You’ll get another job in some exotic country and Claire will figure out what she wants to do.
She isn’t going to stay stacking shelves for the rest of her life. ”
“Maybe not, but we’re here now—”
“And I don’t want to start counting on you only to have you walk away when it suits. Trust me, I’ve been there before.”
Andrew’s face was pale, his eyes dark. “I’m not your father, Rachel.”
“I don’t know what you are,” Rachel snapped. “What’s really going on here?” She gestured to the space between them. “Why are you getting so involved in my life? My family’s life?”
Andrew was silent for a moment, his gaze steady on her. “Because I care about you,” he finally said.
Rachel’s breath came out in a rush. “I’m not even sure what that means, considering how far apart our lives are.”
“Can’t we just take it one day at a time, one step at a time? I’m in Macclesfield for another couple of months. I can come up here on the weekends. And you could come visit me—”
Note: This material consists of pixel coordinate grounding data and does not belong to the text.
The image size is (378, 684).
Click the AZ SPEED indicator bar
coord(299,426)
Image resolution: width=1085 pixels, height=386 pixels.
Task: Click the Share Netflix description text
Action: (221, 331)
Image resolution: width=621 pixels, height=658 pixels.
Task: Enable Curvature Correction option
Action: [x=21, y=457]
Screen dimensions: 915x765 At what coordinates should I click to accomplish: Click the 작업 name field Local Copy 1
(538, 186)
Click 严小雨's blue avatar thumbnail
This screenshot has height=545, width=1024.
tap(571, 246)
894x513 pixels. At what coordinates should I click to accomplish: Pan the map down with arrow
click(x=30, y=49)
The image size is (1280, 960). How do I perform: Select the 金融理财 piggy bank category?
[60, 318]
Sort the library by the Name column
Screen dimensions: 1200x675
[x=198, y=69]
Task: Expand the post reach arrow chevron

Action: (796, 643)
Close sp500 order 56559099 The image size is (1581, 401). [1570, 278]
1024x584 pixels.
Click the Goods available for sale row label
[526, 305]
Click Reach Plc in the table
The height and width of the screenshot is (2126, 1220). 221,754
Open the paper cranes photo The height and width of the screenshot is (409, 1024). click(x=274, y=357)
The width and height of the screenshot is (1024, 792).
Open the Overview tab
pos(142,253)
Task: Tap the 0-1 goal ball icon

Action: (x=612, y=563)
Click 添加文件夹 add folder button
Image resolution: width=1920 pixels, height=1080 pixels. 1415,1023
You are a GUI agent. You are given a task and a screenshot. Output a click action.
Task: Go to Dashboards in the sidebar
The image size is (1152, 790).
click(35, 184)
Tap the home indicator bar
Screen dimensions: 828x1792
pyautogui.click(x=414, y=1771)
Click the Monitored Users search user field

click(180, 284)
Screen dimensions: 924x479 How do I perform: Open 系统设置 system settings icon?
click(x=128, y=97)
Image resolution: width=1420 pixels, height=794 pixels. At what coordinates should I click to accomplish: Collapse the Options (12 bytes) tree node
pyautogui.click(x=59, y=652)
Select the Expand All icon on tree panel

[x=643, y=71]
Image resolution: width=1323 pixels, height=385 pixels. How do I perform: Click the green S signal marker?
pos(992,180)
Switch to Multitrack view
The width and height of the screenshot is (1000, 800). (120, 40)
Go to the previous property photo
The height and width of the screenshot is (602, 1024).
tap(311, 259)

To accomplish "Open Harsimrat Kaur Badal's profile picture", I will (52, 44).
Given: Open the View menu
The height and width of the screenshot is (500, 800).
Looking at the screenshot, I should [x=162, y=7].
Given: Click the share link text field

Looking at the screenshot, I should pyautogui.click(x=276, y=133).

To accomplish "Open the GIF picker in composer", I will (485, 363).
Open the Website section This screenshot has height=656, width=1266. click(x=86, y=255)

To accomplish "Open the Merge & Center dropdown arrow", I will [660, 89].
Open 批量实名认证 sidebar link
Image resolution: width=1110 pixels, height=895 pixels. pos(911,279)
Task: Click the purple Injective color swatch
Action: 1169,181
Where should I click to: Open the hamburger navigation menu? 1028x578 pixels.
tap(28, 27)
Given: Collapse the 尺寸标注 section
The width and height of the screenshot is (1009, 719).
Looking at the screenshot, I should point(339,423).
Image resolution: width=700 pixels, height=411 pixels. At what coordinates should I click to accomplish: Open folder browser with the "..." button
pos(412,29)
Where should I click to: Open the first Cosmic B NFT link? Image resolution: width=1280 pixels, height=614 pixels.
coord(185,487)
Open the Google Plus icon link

“How? Leaving home for one day was hard enough.” She shook her head, everything in her weighted down, heavy. “I appreciate all your offers of help, Andrew, I really do. I know you’re sincere. But I can’t start depending on someone only to have it all blow up in my face.”
“Maybe it wouldn’t.”
But that required a level of trust she simply didn’t have. She shook her head again and reached for her bag. “I should go.”
“Let me walk you home.”
“There’s no need.”
“My car is back there, anyway.” He put his unfinished glass of wine next to hers and helped her on with her coat, a gesture that made Rachel feel worse. They walked in silence out of the restaurant and headed back up the street.
The pub quiz was over and people were spilling out into the street, laughing and joking good-naturedly. Rachel slowed her step, reluctant to be caught up in the moment.
She saw Claire and Dan walking Eleanor Carwell back to her house, and Lily heading up to hers. Juliet and Peter were holding hands as they walked down to Tarn House. Everyone looked happy.
“Let me come with you to the hospital tomorrow at least,” Andrew said. “That’s why I came home, after all.”
“Home? Is this really home for you?” Andrew didn’t answer, and she sighed. “Okay. Fine.” Then, because she knew she sounded ungracious, she added, “Thanks.”
They’d reached the house the same time as Lily, and the smile slipped off her face as she looked at them.
“Is everything okay?”
“Fine,” Rachel said. “But as it’s only nine o’clock, you can get another hour in of revision.”
Lily nodded glumly, and Andrew reached for his keys. “What time should I be here?” he asked.
“Eight would work,” Rachel said, and turned towards the house without saying goodbye.